The poster child for the MAGA Smooth ring is, undoubtedly, Florida Governor Ron DeSantis. Of all the enablers, he is the most active in campaigning for outright deniers. He has appeared in Arizona for Kari Lake, (governor), and Blake Masters (Senate). In Pennsylvania, DeSantis gave a 40-minute campaign speech for Doug Mastriano, one of the most radical election-conspiracy mongers among the GOP nominees in this cycle. (Not a long speech in MAGA Land. Donald Trump spoke for nearly two hours to support Mastriano and Senate candidate, Mehmet Oz.)
Beyond his campaigning for outright deniers, DeSantis governs as though fraud were rampant in his state—even though Trump carried Florida by a larger margin in 2020 than he had in 2016. DeSantis topped a string of voter suppression measures by standing up a statewide ballot-box Gestapo, the Office of Election Crimes and Security. They have already made their first busts—20 people they claim voted illegally.

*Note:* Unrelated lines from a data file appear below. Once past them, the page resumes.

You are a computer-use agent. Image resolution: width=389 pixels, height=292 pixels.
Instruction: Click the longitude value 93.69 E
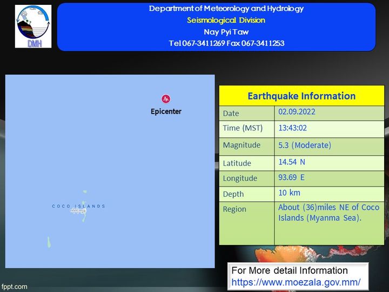pyautogui.click(x=291, y=177)
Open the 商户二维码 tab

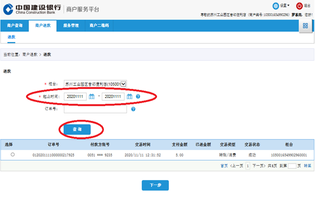tap(99, 25)
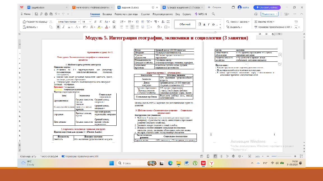Image resolution: width=323 pixels, height=181 pixels.
Task: Switch to the Вставка ribbon tab
Action: (x=107, y=14)
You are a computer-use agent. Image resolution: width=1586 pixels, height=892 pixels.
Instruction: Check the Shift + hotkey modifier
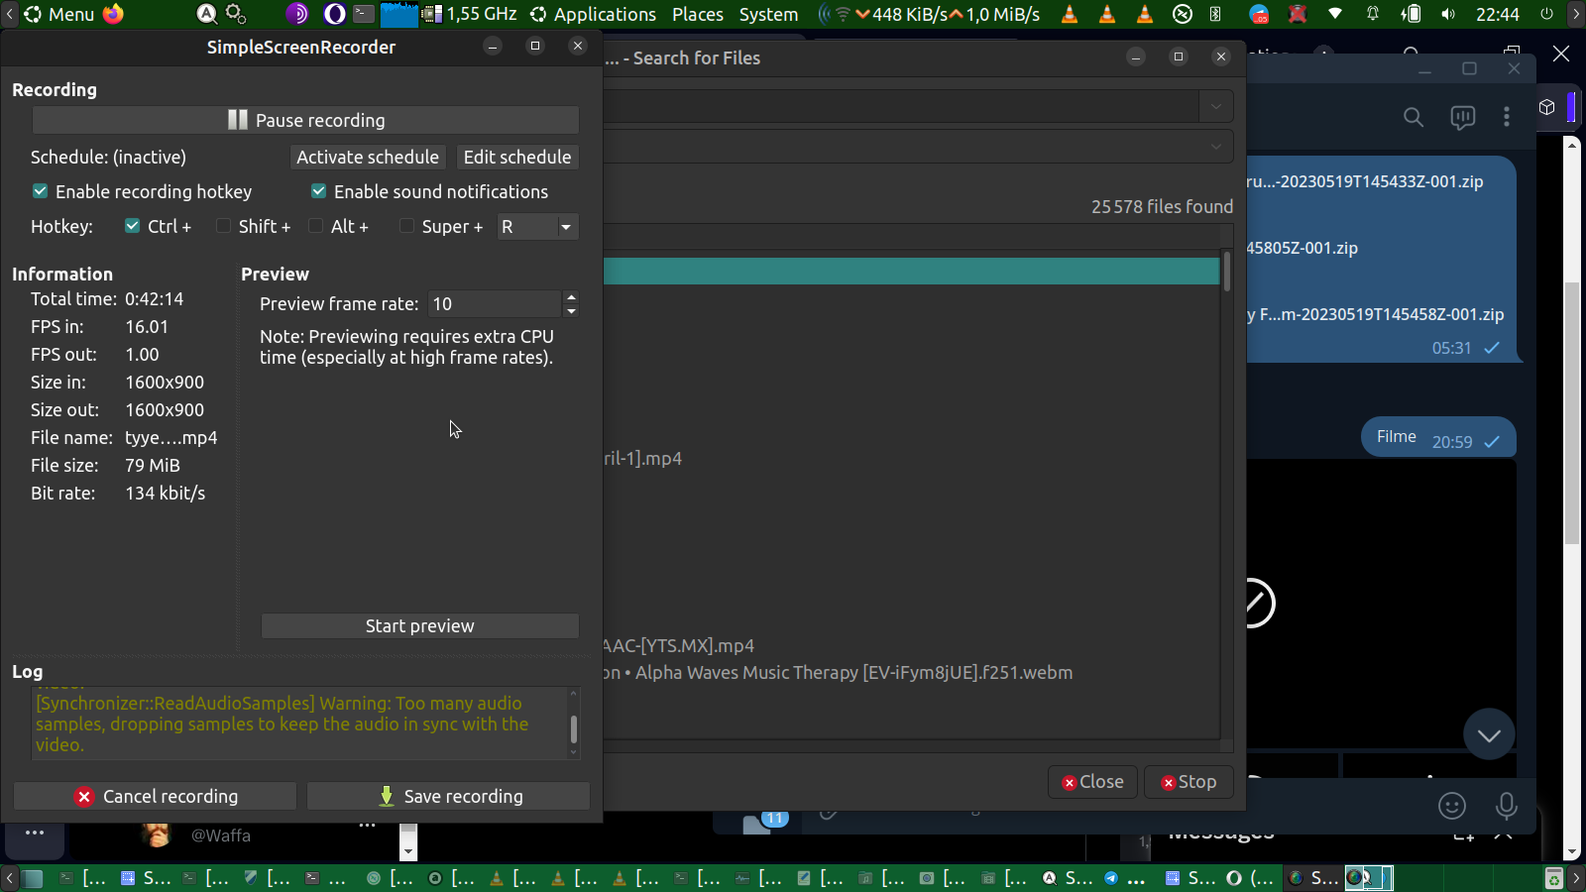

Even when they don’t cry “fraud!” about the last election, enablers cry “potential fraud!” about the next one, and join the deniers in legislating to erect barriers that discourage the “wrong people” from voting.
As Biden said
They refuse to accept the results of a free election. And they’re working right now, as I speak, in state after state to give power to decide elections in America to partisans and cronies, empowering election deniers to undermine democracy itself.
“Mainstream” Republicans
Biden would have been more accurate to label them not “mainstream,” but “old-style,” “traditional” or even “ex-” Republicans. Calling them “mainstream” was only wishful thinking.

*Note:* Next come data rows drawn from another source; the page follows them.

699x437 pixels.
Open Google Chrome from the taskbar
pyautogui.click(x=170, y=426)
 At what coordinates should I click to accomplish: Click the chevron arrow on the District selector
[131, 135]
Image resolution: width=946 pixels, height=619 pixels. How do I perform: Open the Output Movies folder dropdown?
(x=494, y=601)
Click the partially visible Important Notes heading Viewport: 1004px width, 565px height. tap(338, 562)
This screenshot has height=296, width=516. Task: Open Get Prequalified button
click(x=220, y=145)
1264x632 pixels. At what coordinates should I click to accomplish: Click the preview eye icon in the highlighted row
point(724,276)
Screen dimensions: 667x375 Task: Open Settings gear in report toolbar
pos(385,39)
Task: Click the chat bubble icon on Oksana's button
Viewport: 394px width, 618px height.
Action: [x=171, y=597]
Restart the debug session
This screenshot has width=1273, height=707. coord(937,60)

The most prominent of the accepters are the Republican members of the January 6 committee – Liz Cheney and Adam Kinzinger. Neither will be in Congress next term. In fact, of the ten Republicans who voted to impeach Trump over the January 6th assault on the Capitol, only two will be on the ballot this November. There are, in fact, only a small handful of Republicans remaining with the courage to speak out in favor of fair and free elections. The price for doing so is too high.
Why Deny?
There’s a simple reason that Republicans invest so much time, attention, and money into denying the past election and to undermining future ones: their agenda is unpopular. From abortion to gun safety to health care to climate voters prefer the Democratic positions. There are, to be sure, a number of issues that work against Democrats, chief among them is inflation. But gas prices have been in steady decline since June 1st and there are signs that inflation is easing.
The U.S. election system already has built-in mechanisms to amplify the power of the minority party. All states have two Senators, regardless of population. The electoral college gives extra weight to states with smaller populations. The process of nominating candidates through party primaries favors people with extreme positions over centrists. In the U.S. Senate, the filibuster gives the minority party a virtual veto over most legislation.

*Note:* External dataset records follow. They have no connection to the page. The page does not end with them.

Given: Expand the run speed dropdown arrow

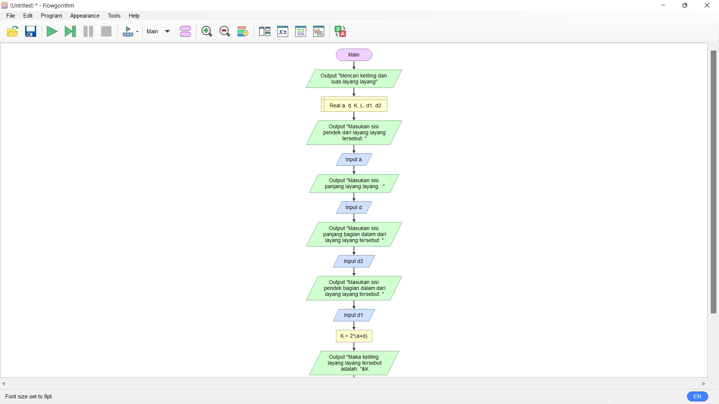Looking at the screenshot, I should click(x=137, y=31).
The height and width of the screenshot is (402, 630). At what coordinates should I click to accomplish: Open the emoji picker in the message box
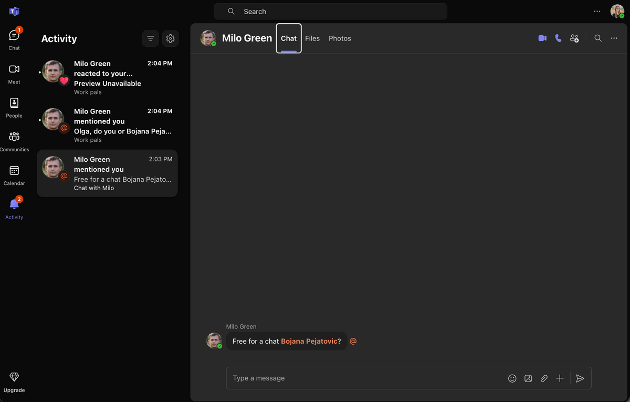512,378
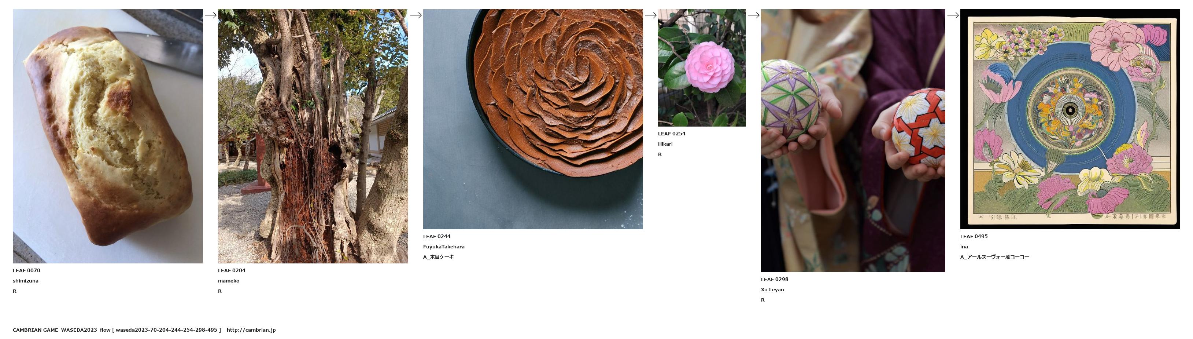1193x339 pixels.
Task: Click the arrow before the yo-yo illustration
Action: tap(953, 15)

But the agenda of today’s Republicans on key issues is so unpopular that their built-in structural advantage is still not enough for them to prevail with independent voters in national elections. There go-to tactic of fear-mongering over cultural issues works with their base, but falters against the wave of opposition to ending abortion access.
In the latest Quinnipiac poll, 67% of American adults said they thought our Democracy was “in danger of collapse.” That’s a 9-point jump from January, the last time they polled that question. Biden’s speech resonates with the national mood.
The Republican vehement response is revealing. Their base has trapped them into the MAGA World (either crunchy or smooth) but they sense that a strong majority of Americans opposes the MAGA movement. They are circling the wagons hoping that their base will prevail. Biden is betting that the non-MAGA America will say otherwise.